Document source ▸

1805 – DEUXIÈME BULLETIN DE L’ARMÈE D’ITALIE
Bulletin du 7 brumaire an 14[1].
Le général en chef a fait attaquer l’ennemi ce matin vers les cinq heures.
Pendant qu’à sa gauche la division du général Seras[2] passait l’Adige à Polo[3], & qu’à sa droite celle du général Verdier[4] manoeuvrait depuis Ronco[5] jusqu’à Albaro[6], les divisions des généraux Gardanne & Duhesme se déployant en avant du pont du vieux château de Véronne, attaquèrent les hauteurs du Val-Pantena[7]& tournèrent le château de San-Felice[8] ; profitant alors de leur position, le général en chef força les autrichiens à évacuer Véronnette[9]. Les palissades du pont neuf furent aussitôt abattues ; la division des chasseurs à cheval aux ordres du général Espagne[10], celle des grenadiers aux ordres du général Partouneaux[11], la réserve de cavalerie commandée par le général Monnet[12]& la division du général Molitor[13] traversèrent Véronnette & se portèrent sur la grande route de Saint-Michel[14], où les autrichiens nous opposèrent de l’infanterie & de la cavalerie protégées par plusieurs pièces de canon : il fut ordonné diverses charges de cavalerie qui furent vivement exécutées & que soutenaient les grenadiers de la division Molitor : dans l’une de ces charges, l’escadron des guides fit mettre bas les armes à 500 fantassins : l’ennemi a été culbuté, chassé du village de Saint-Michel & jusqu’au-delà de Saint-Martin[15]. Nous avons pris position à Vago[16].

(Entrées sur les coordonnées cibles)

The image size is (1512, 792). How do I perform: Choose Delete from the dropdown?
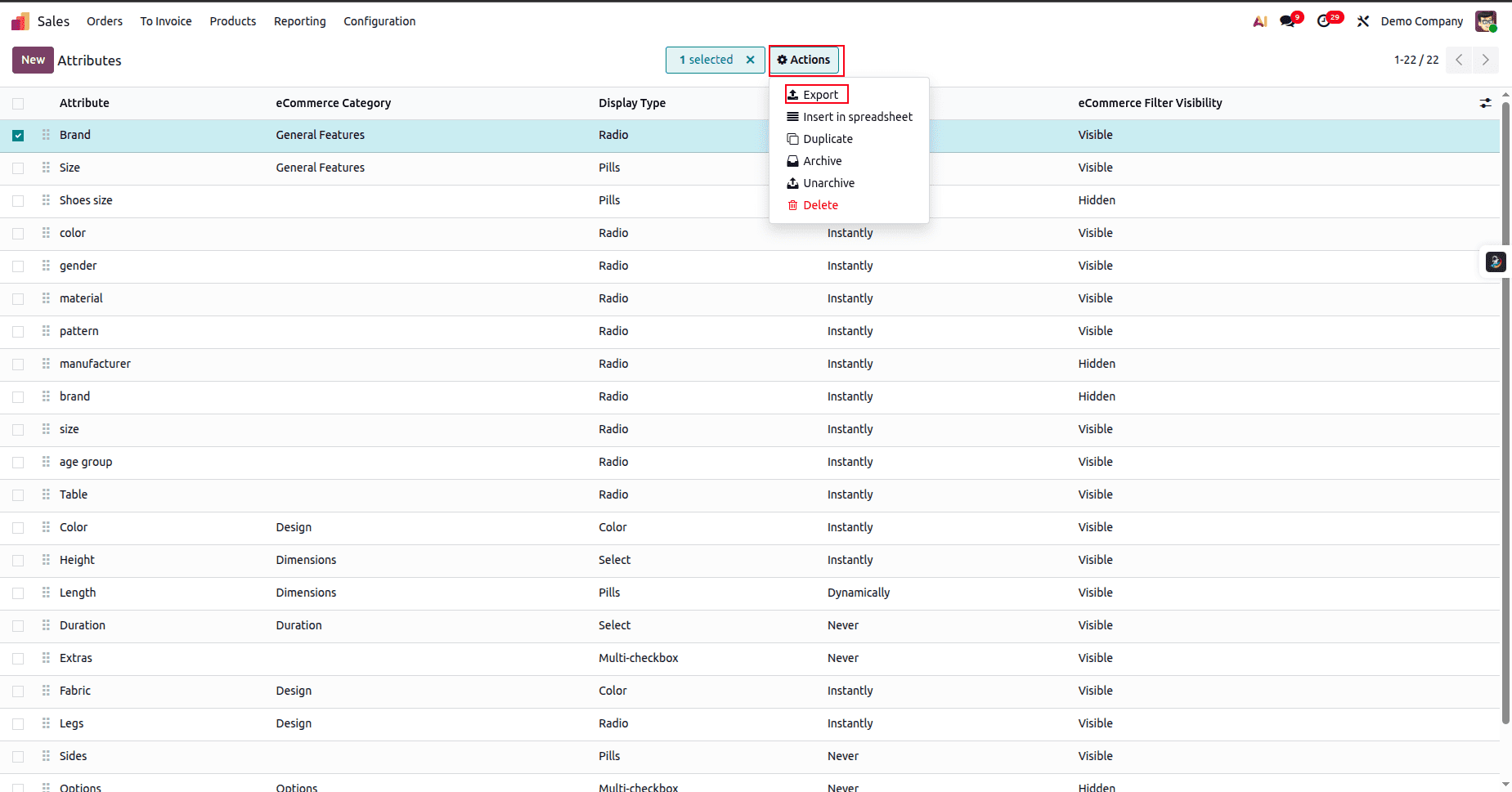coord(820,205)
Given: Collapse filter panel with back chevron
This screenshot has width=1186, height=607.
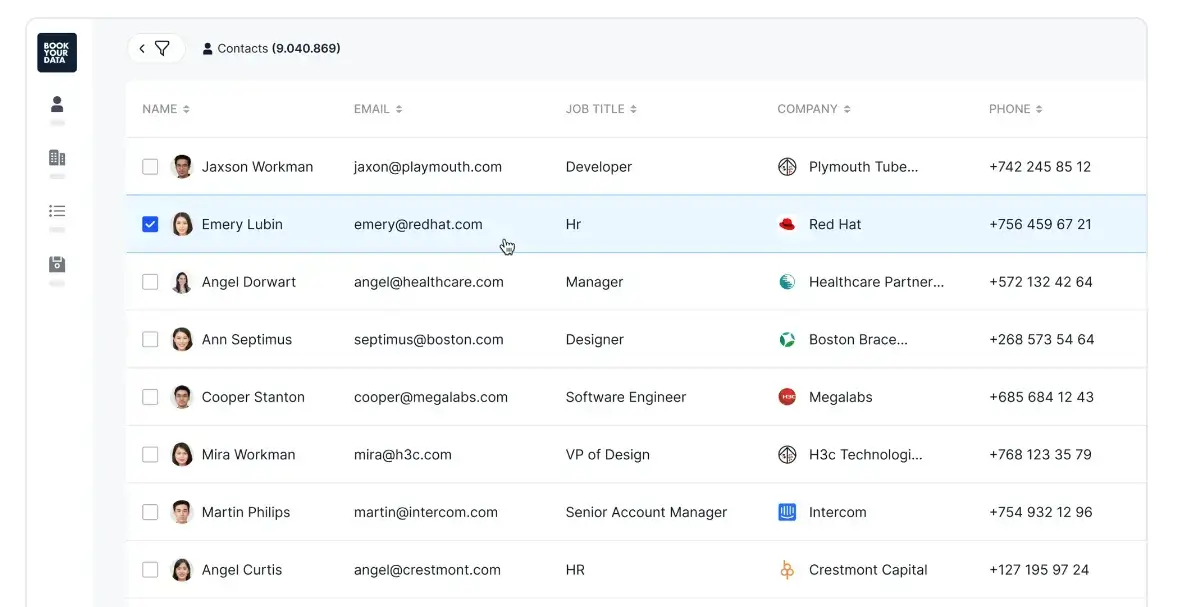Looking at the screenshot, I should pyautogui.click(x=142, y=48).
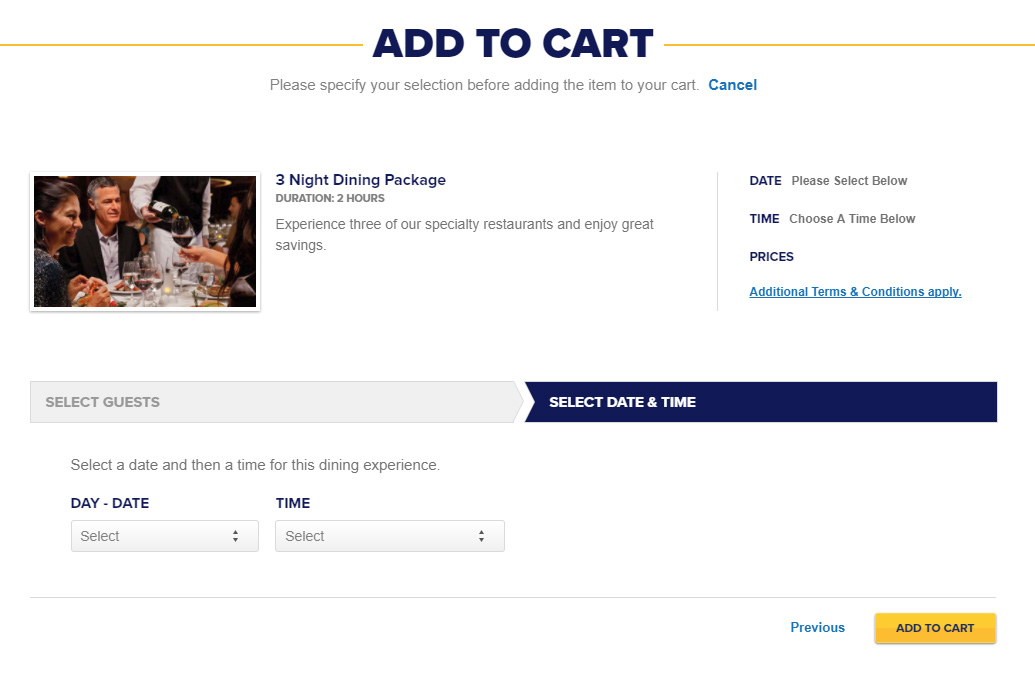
---
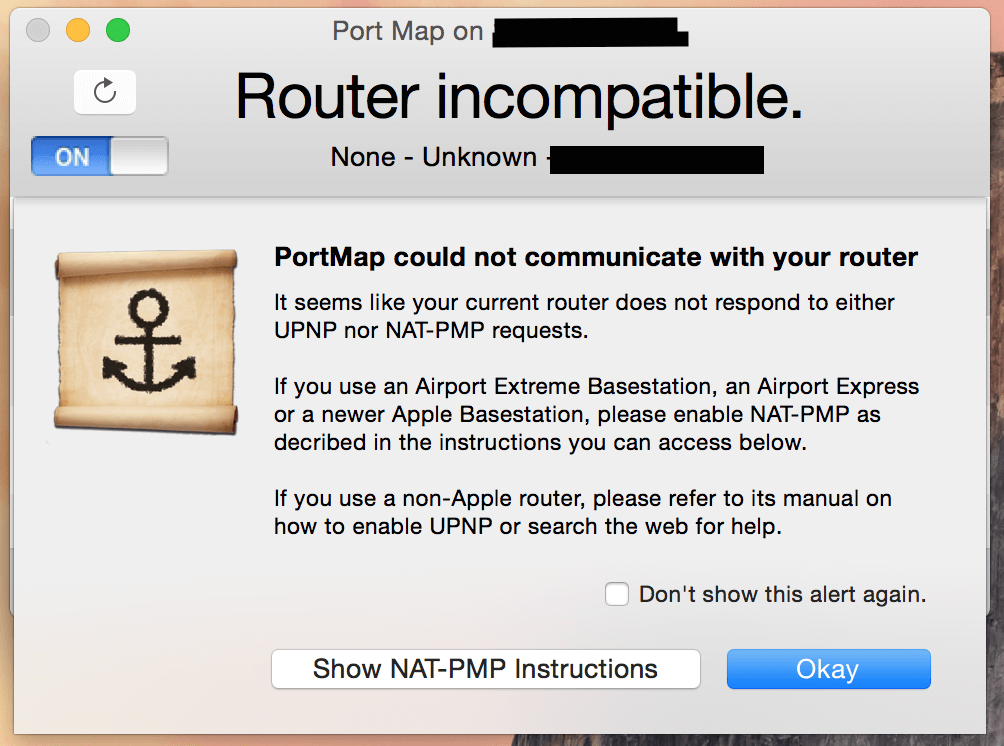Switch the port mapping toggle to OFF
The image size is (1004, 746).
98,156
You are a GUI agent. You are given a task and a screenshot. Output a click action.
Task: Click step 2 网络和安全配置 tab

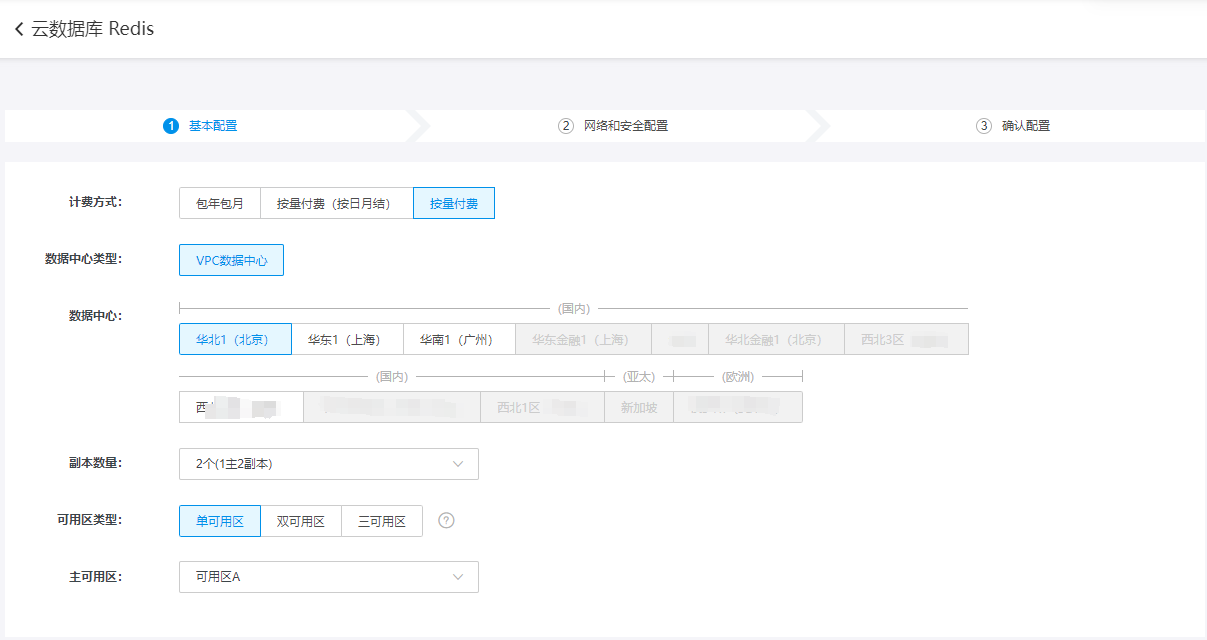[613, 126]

Problème à résoudre ▸
Selon le bulletin de l'armée d'Italie, combien de fantassins l'escadron des guides fit-il mettre bas les armes lors de l'une des charges ?

Réponse rédigée ▸
500 fantassins.